((
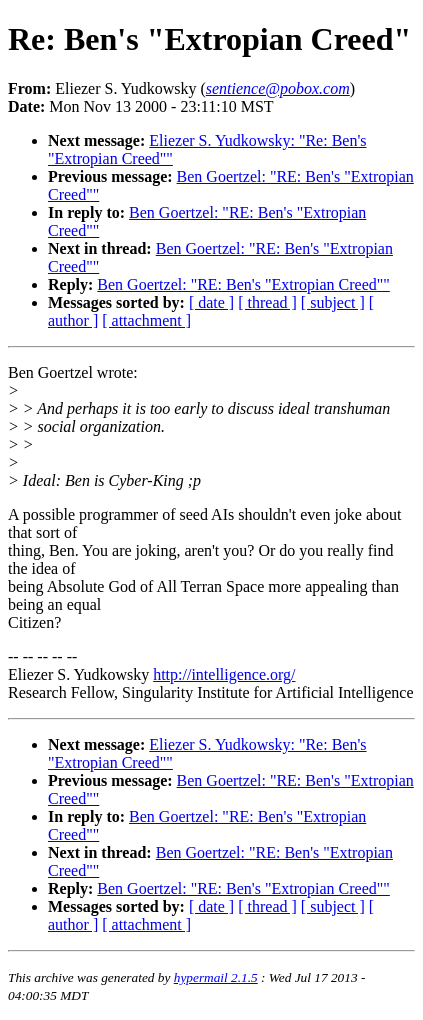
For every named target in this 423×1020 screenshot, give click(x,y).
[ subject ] (333, 302)
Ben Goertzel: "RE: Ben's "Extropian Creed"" (243, 284)
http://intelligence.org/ (224, 674)
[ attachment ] (146, 320)
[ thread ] (267, 302)
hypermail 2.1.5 (216, 977)
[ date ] (211, 302)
))
◆ TASK TO CARRY OUT:
Show each line of the material above that contains the word "Goertzel". Letter case must match.

◆ RIGHT ANSWER:
Ben Goertzel: "RE: Ben's "Extropian Creed"" (243, 284)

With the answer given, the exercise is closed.